The original Flying Sub model had this sort of shading that had been done with an airbrush but I didn’t take it as far as the original models had it.

Jim


----------



## gojira61 (May 21, 2008)

kdaracal said:


> Thanks for the painting tips. Awesome work and thanks again!
> Kinley


Your welcome!


----------



## GForceSS (Feb 2, 2009)

Beautiful displays!! The FS Bell and MS look really nice sitting together. MP


----------



## Vindi (Mar 20, 2009)

gojira61 said:


> You create a “wash” by thinning your paint down to a point it becomes a bit transparent. In the case of the Flying Sub and Diving Bell you can see the darker yellow color around the edges of the blue on both that I applied with a brush and then wiped back a bit with a clean cloth.
> 
> The original Flying Sub model had this sort of shading that had been done with an airbrush but I didn’t take it as far as the original models had it.
> 
> Jim


Ahhh...I see. Is that what made the 'lines' on the mini-sub more visible? 

And this is done after the main coat?

What a great way to show detail. I think I'm going to have to practice on some of my older cheap models before I try it on my dedicated builds.

Vindi


----------



## Sometimer (Mar 31, 2009)

Great job on the mini's.
Thanks for posting tips.

Jim


----------



## gojira61 (May 21, 2008)

Vindi said:


> Ahhh...I see. Is that what made the 'lines' on the mini-sub more visible?
> 
> And this is done after the main coat?
> 
> ...


Yes, done after the main coat has dried. In my case I used Tamiya spray synthetic lacquer as my base color and did the wash with Tamiya acrylic as it will not bite into the lacquer but does stay in place nicely.

Jim


----------



## gojira61 (May 21, 2008)

Sometimer said:


> Great job on the mini's.
> Thanks for posting tips.
> 
> Jim


Thanks Jim and your welcome. 

Love the work your doing on the underwater labs! :thumbsup:


----------



## AJ-1701 (May 10, 2008)

:woohoo: They are simply superb!!! Superb I say :thumbsup: 

I am truely impressed with the depth and finish of them. Makes mine look pale in comparison... And your right about the little pe kit Paul does.:thumbsup: I just can't sing its praises enough. :thumbsup: Can't wait to see what he does with the big one.

Cheers,

Alec. :wave:


----------



## j2man (Jun 18, 1999)

Beautiful work. That diving bell looks a little like the Jupiter 2's reaction chamber doesn't it?


----------



## gojira61 (May 21, 2008)

AJ-1701 said:


> :woohoo: They are simply superb!!! Superb I say :thumbsup:
> 
> I am truely impressed with the depth and finish of them. Makes mine look pale in comparison... And your right about the little pe kit Paul does.:thumbsup: I just can't sing its praises enough. :thumbsup: Can't wait to see what he does with the big one.

[TASK 1] In the model-painting thread, what did gojira61 use as the base color?
[TASK 2] Return the part of the model-painting thread that begins at the words "## Vindi (Mar" and stops after "a clean cloth.".
[TASK 3] Resume the model-painting thread from the point where it stops.
The items have no connection to the model-painting thread.

[DATA SHOWN]

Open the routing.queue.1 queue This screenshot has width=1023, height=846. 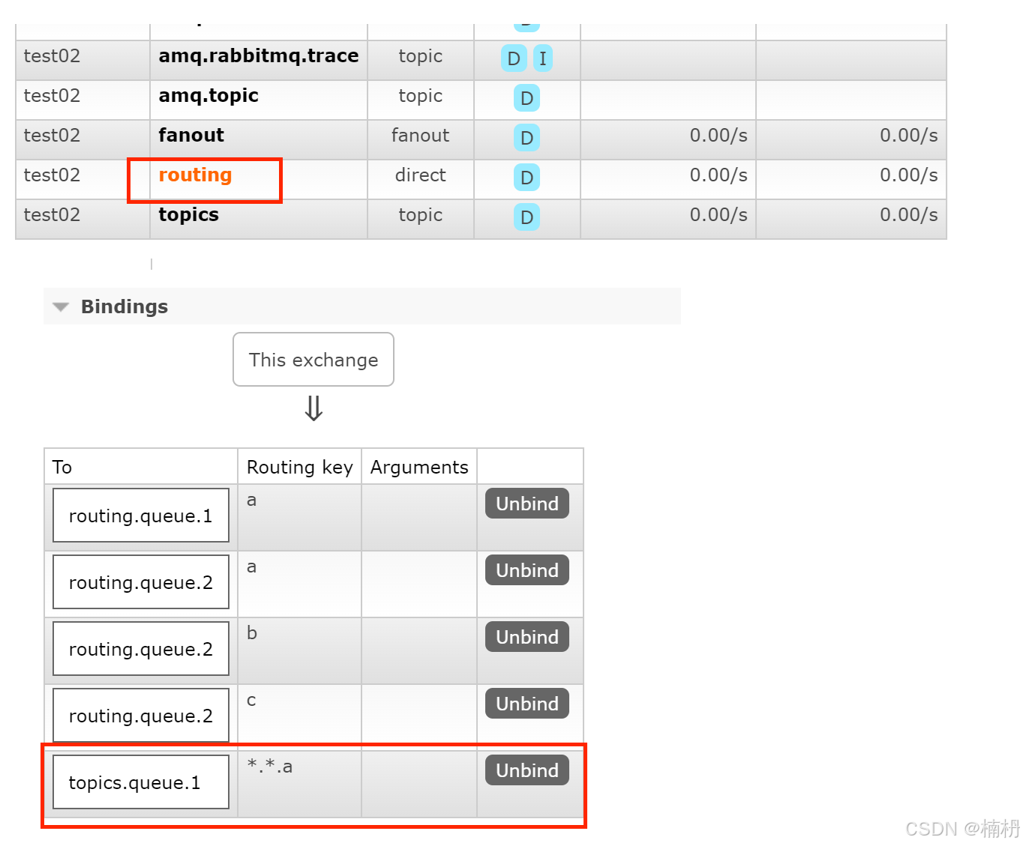click(140, 515)
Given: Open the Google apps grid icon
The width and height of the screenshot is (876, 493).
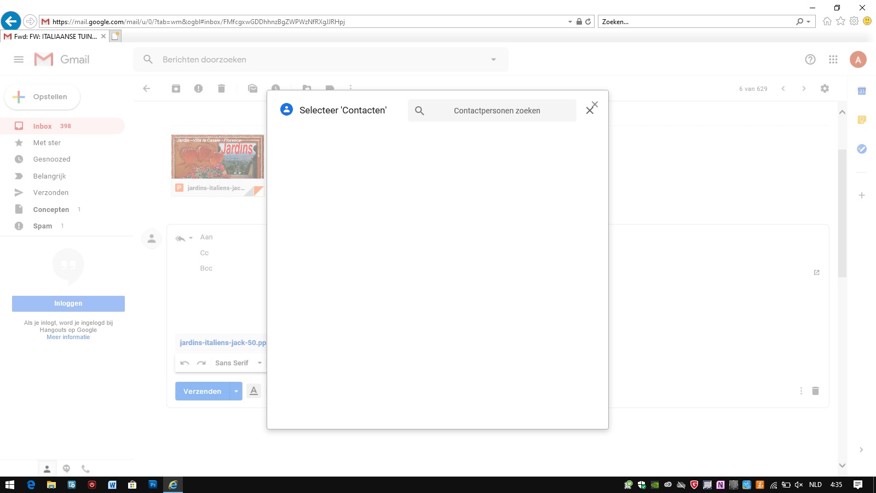Looking at the screenshot, I should pos(833,60).
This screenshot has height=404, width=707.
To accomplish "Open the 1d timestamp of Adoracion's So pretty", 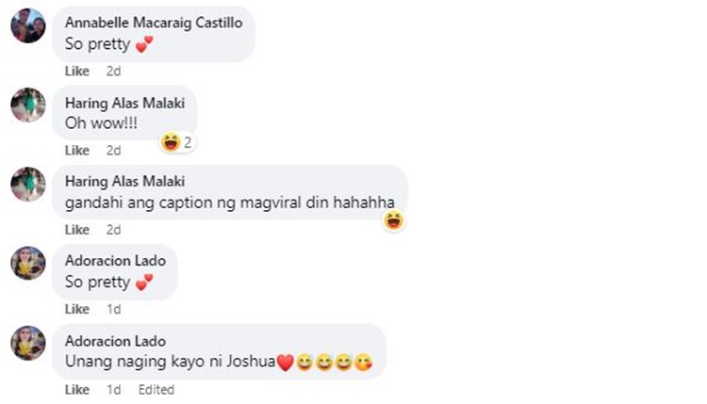I will [114, 309].
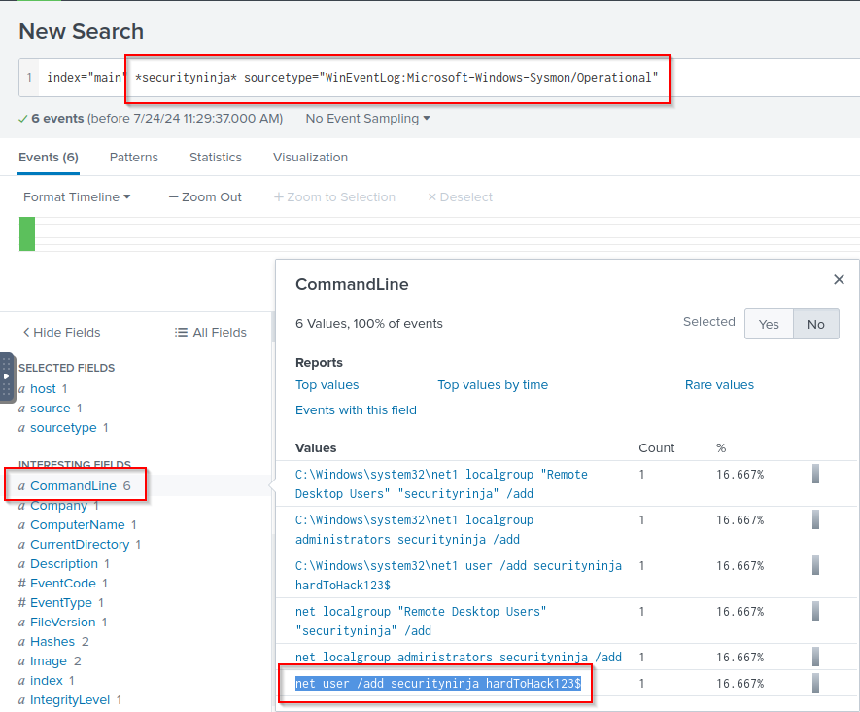The width and height of the screenshot is (860, 712).
Task: Switch to the Statistics tab
Action: point(215,158)
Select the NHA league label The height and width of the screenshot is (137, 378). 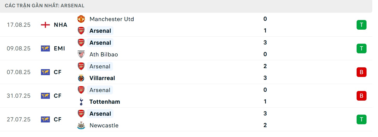point(61,25)
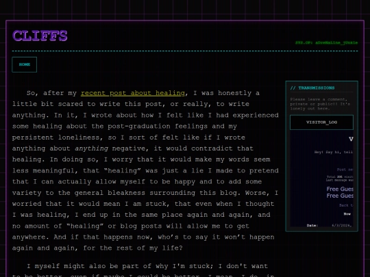Click the 'Total 231 visits' counter text
The width and height of the screenshot is (370, 277).
[x=340, y=176]
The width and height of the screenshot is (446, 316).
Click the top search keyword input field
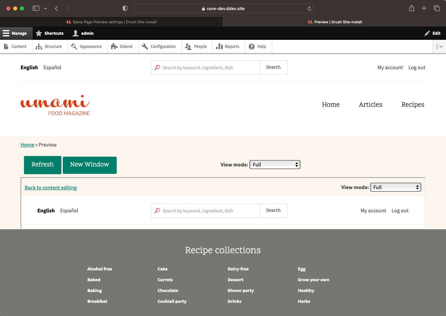(x=209, y=68)
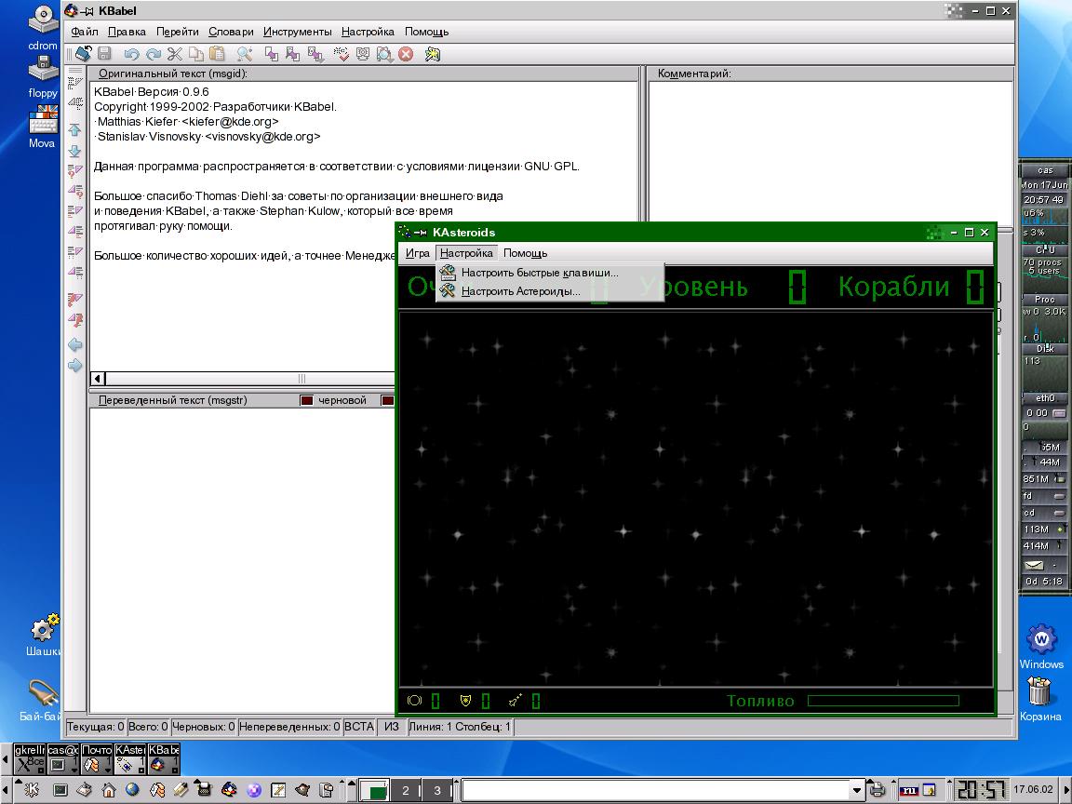This screenshot has height=804, width=1072.
Task: Open the Словари menu in KBabel
Action: tap(231, 32)
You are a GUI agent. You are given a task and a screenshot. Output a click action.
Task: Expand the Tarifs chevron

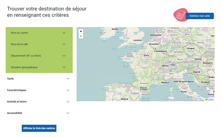click(x=68, y=79)
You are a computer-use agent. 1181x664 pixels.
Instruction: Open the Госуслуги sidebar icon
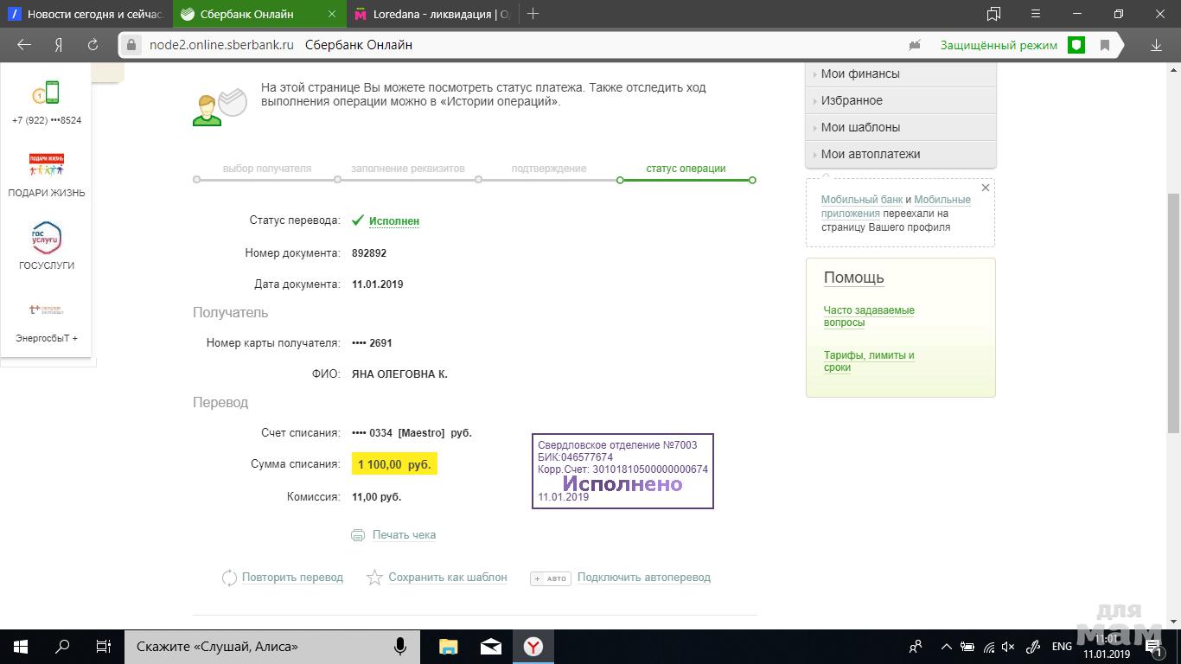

[FINAL RESULT 1] Tamiya spray synthetic lacquer.

[FINAL RESULT 2]
## Vindi (Mar 20, 2009)

gojira61 said:


> You create a “wash” by thinning your paint down to a point it becomes a bit transparent. In the case of the Flying Sub and Diving Bell you can see the darker yellow color around the edges of the blue on both that I applied with a brush and then wiped back a bit with a clean cloth.

[FINAL RESULT 3]
> 
> ...


Thanks so much Alec!


----------



## gojira61 (May 21, 2008)

j2man said:


> Beautiful work. That diving bell looks a little like the Jupiter 2's reaction chamber doesn't it?


Thanks!

Funny how those Irwin Allen props made their rounds back then.


----------



## Seaview (Feb 18, 2004)

j2man said:


> Beautiful work. That diving bell looks a little like the Jupiter 2's reaction chamber doesn't it?


 
WOW! What an amazing coincidence! It even kinda resembles Zalto's ship, too!


----------



## awhittle (Oct 30, 2009)

*Mini FS paint scheme*

Hi Jim,
Awesome models. I'm working on my own mini Flying Sub and wonder what the bottom of your's looks like. 

And having built the mini sub and Diving bell I'm not sure what to be more impressed by. Your models themselves, or your photography.
Those things are so dang tiny my aging eyes needed a magnifyer more often than not. And I dropped one of the mini sub headlights on the floor twice! Nothing short of a miracle that I found it again.
Alan


----------



## gojira61 (May 21, 2008)

Thanks Alan!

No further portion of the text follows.